In Somalia, over 1.3 million people have been forced from their homes and are “struggling to survive in a void created by the absence of functioning State authorities that could protect them,” he said after briefing the Human Rights Council in Geneva.
These IDPs face life-threatening situations given their lack of access to water, food and health services, the expert added.
In nearby Sudan, nearly 5 million people – including 2.7 IDPs – have been impacted by hostilities in the war-torn Darfur region and rely on humanitarian aid.
Mr. Kälin voiced his concern over the Sudanese Government’s recent decision to expel 13 major international aid organizations and revoke the licenses of three national non-governmental organizations (NGOs).
The decision came last week, immediately after the International Criminal Court (ICC) issued an arrest warrant for President Omar Al-Bashir for alleged war crimes and crimes against humanity committed in Darfur.
“We could see a humanitarian catastrophe in the region,” the Special Representative noted, stressing that due to the Government’s decision, “the rights of large numbers of internally displaced persons to life, food, water and the highest attainable standard of health may be gravely affected.”
Regarding the conflict in Sri Lanka, where many civilians are trapped by fighting between the Government and the separatist Liberation Tigers of Tamil Eelam (LTTE), Mr. Kälin called on both sides to do their utmost to prevent civilian casualties.
He also appealed to the Government and rebels to allow civilians to evacuate the conflict zone in the island nation’s north.
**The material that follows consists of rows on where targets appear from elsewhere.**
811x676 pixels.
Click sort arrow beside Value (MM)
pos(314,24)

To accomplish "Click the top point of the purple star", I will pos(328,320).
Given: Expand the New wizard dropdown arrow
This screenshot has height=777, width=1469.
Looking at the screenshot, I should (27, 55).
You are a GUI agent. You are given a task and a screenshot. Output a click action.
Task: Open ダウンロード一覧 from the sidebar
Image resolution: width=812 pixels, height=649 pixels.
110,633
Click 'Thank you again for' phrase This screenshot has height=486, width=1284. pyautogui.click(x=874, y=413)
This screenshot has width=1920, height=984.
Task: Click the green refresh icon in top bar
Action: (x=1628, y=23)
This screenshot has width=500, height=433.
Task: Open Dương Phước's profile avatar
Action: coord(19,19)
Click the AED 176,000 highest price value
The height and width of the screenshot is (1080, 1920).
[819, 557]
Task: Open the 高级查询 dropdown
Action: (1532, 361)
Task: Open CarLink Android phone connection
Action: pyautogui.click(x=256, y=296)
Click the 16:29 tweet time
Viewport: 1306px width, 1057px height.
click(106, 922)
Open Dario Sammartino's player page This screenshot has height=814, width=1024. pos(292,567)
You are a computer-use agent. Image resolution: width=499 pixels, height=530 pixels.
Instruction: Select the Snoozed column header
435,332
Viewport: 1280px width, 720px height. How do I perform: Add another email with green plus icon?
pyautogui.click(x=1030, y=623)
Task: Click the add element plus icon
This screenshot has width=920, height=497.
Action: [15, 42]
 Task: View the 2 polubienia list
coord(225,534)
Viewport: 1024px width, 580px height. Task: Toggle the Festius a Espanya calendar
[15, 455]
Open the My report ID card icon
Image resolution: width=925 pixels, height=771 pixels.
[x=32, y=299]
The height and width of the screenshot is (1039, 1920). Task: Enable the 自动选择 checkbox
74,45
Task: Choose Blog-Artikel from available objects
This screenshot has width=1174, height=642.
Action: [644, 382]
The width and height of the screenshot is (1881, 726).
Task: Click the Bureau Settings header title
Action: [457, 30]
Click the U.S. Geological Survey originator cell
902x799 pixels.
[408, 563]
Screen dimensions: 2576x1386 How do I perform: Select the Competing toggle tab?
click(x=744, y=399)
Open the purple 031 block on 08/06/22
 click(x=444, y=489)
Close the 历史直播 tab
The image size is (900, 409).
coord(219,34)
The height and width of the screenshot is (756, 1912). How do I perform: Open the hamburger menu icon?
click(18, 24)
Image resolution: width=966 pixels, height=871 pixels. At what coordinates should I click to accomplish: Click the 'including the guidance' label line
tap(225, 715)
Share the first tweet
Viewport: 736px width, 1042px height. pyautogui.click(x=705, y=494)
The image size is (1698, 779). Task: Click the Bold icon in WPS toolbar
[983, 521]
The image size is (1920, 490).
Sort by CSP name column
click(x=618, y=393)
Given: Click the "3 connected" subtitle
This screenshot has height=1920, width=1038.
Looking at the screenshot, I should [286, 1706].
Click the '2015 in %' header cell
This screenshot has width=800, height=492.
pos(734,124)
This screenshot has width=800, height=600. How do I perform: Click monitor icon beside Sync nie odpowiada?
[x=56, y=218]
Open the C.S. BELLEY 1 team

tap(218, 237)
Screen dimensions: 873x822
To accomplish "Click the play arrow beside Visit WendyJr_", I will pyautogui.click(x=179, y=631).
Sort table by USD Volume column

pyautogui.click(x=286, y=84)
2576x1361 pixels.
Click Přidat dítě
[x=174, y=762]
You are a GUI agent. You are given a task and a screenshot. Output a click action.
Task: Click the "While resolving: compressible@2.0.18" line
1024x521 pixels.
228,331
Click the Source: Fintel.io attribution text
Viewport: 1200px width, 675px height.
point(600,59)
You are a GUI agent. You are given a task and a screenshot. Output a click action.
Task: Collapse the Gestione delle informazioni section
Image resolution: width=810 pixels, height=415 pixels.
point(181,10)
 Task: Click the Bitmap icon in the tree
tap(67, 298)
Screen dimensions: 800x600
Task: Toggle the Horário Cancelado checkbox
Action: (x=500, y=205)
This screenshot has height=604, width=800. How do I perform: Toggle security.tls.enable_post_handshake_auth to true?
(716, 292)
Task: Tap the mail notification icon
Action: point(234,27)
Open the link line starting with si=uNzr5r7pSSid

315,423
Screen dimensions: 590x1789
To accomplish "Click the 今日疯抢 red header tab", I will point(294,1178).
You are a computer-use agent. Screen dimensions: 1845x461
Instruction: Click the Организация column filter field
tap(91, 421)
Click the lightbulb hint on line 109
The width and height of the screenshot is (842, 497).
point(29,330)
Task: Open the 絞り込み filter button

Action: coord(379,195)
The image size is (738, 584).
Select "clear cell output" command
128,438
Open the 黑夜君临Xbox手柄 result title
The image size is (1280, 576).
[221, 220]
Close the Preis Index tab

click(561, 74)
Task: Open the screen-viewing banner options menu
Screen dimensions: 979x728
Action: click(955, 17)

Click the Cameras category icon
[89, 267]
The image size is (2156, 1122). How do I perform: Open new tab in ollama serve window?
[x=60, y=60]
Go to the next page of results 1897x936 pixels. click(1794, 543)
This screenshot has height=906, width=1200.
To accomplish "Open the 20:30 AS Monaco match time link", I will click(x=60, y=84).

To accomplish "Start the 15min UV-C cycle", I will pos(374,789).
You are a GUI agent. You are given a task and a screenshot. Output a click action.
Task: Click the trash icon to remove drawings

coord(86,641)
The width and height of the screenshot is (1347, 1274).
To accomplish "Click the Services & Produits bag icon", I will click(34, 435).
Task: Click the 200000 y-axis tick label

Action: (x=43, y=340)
The expert urged the Government to provide all IDPs – who, as citizens, retain their right to freedom of movement and should not be confined to camps – with necessary protection and assistance.
Also driving displacement is climate change, which threatens to increase the frequency and severity of natural disasters, leading to ever-greater numbers of IDPs, he said. “Governments have to make a greater effort to prepare for natural disasters and, in particular, to protect disaster-affected populations, including the displaced.”